======== DATA
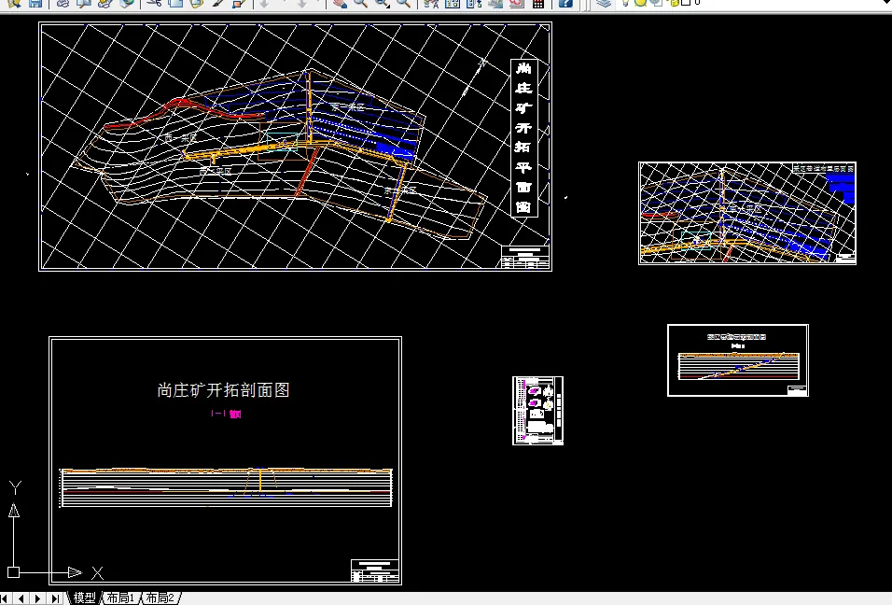
Task: Go to the first tab navigation button
Action: [5, 598]
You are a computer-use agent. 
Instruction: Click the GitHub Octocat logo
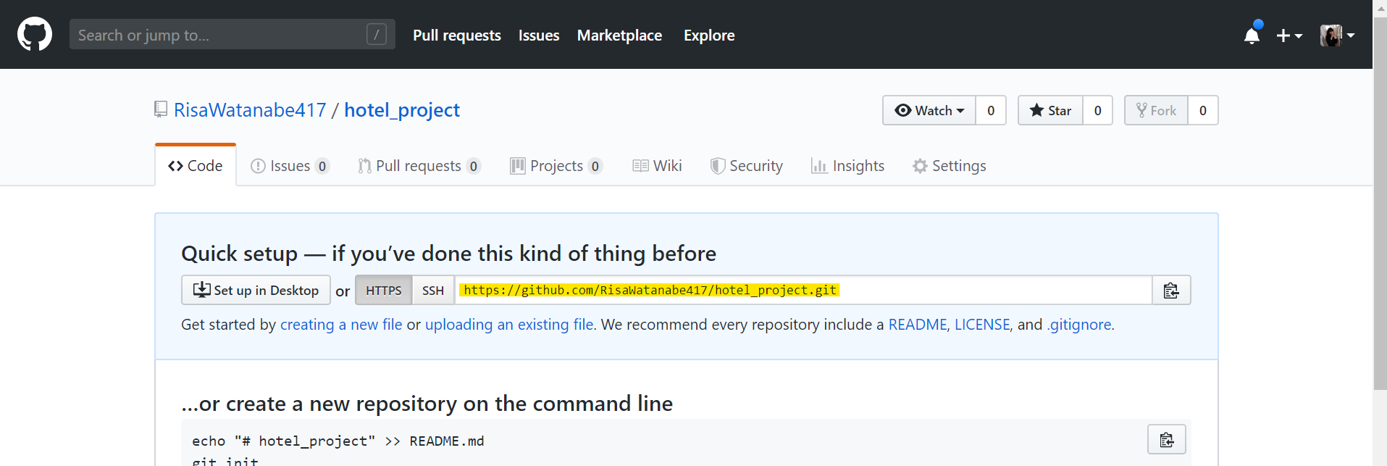pyautogui.click(x=35, y=35)
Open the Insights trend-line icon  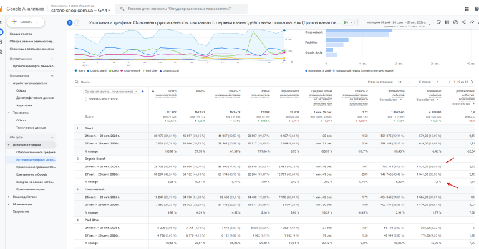click(472, 22)
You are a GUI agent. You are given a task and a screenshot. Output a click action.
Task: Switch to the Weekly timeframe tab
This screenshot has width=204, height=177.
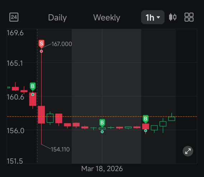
================
— TASK INSTRUCTIONS —
When the word "screenshot" appears in a line of the listing, pull that line out.

— RESULT OF THE TASK —
You are a GUI agent. You are given a task and a screenshot. Output a click action.
This screenshot has width=204, height=177.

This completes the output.